Data to examine:
# # # # # # #

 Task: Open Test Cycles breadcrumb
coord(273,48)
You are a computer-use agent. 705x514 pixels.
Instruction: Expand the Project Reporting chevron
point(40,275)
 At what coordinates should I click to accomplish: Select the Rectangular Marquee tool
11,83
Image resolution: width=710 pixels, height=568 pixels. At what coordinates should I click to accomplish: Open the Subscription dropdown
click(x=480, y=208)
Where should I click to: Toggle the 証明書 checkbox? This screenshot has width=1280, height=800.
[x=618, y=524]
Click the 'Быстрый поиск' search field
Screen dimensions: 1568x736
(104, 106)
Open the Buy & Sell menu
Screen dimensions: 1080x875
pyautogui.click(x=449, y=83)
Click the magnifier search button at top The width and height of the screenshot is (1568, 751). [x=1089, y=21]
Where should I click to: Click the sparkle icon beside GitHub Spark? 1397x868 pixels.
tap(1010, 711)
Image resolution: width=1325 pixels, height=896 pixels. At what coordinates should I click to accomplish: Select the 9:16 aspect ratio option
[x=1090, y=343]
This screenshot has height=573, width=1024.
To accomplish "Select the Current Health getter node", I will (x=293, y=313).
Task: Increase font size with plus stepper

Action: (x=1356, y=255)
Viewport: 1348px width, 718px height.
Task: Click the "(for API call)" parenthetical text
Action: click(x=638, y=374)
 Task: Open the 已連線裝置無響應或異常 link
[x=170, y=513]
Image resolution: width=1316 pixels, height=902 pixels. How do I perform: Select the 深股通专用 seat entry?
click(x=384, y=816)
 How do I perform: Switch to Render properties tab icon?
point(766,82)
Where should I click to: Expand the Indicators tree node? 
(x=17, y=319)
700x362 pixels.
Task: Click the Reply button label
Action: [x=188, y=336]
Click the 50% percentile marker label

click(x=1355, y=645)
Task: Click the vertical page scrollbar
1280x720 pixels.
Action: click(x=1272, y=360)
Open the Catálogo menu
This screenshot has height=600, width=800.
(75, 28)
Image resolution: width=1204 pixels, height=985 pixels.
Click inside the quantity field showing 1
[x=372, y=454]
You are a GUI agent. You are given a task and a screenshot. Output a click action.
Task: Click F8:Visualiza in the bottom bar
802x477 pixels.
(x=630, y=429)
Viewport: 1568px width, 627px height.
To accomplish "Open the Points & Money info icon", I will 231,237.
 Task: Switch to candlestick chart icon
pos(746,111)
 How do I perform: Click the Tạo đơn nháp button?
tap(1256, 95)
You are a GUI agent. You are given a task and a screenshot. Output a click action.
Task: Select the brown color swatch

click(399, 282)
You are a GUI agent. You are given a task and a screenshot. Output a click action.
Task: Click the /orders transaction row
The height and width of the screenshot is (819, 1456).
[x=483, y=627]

# # # # # # #

What the exercise asks:
Write the entries out again in full, exactly as they appear above.

Finished exercise:
 Task: Open Test Cycles breadcrumb
coord(273,48)
You are a computer-use agent. 705x514 pixels.
Instruction: Expand the Project Reporting chevron
point(40,275)
 At what coordinates should I click to accomplish: Select the Rectangular Marquee tool
11,83
Image resolution: width=710 pixels, height=568 pixels. At what coordinates should I click to accomplish: Open the Subscription dropdown
click(x=480, y=208)
Where should I click to: Toggle the 証明書 checkbox? This screenshot has width=1280, height=800.
[x=618, y=524]
Click the 'Быстрый поиск' search field
Screen dimensions: 1568x736
(104, 106)
Open the Buy & Sell menu
Screen dimensions: 1080x875
pyautogui.click(x=449, y=83)
Click the magnifier search button at top The width and height of the screenshot is (1568, 751). [x=1089, y=21]
Where should I click to: Click the sparkle icon beside GitHub Spark? 1397x868 pixels.
tap(1010, 711)
Image resolution: width=1325 pixels, height=896 pixels. At what coordinates should I click to accomplish: Select the 9:16 aspect ratio option
[x=1090, y=343]
This screenshot has height=573, width=1024.
To accomplish "Select the Current Health getter node", I will (x=293, y=313).
Task: Increase font size with plus stepper

Action: (x=1356, y=255)
Viewport: 1348px width, 718px height.
Task: Click the "(for API call)" parenthetical text
Action: click(x=638, y=374)
 Task: Open the 已連線裝置無響應或異常 link
[x=170, y=513]
Image resolution: width=1316 pixels, height=902 pixels. How do I perform: Select the 深股通专用 seat entry?
click(x=384, y=816)
 How do I perform: Switch to Render properties tab icon?
point(766,82)
Where should I click to: Expand the Indicators tree node? 
(x=17, y=319)
700x362 pixels.
Task: Click the Reply button label
Action: [x=188, y=336]
Click the 50% percentile marker label

click(x=1355, y=645)
Task: Click the vertical page scrollbar
1280x720 pixels.
Action: click(x=1272, y=360)
Open the Catálogo menu
This screenshot has height=600, width=800.
(75, 28)
Image resolution: width=1204 pixels, height=985 pixels.
Click inside the quantity field showing 1
[x=372, y=454]
You are a GUI agent. You are given a task and a screenshot. Output a click action.
Task: Click F8:Visualiza in the bottom bar
802x477 pixels.
(x=630, y=429)
Viewport: 1568px width, 627px height.
To accomplish "Open the Points & Money info icon", I will 231,237.
 Task: Switch to candlestick chart icon
pos(746,111)
 How do I perform: Click the Tạo đơn nháp button?
tap(1256, 95)
You are a GUI agent. You are given a task and a screenshot. Output a click action.
Task: Select the brown color swatch

click(399, 282)
You are a GUI agent. You are given a task and a screenshot. Output a click action.
Task: Click the /orders transaction row
The height and width of the screenshot is (819, 1456).
[x=483, y=627]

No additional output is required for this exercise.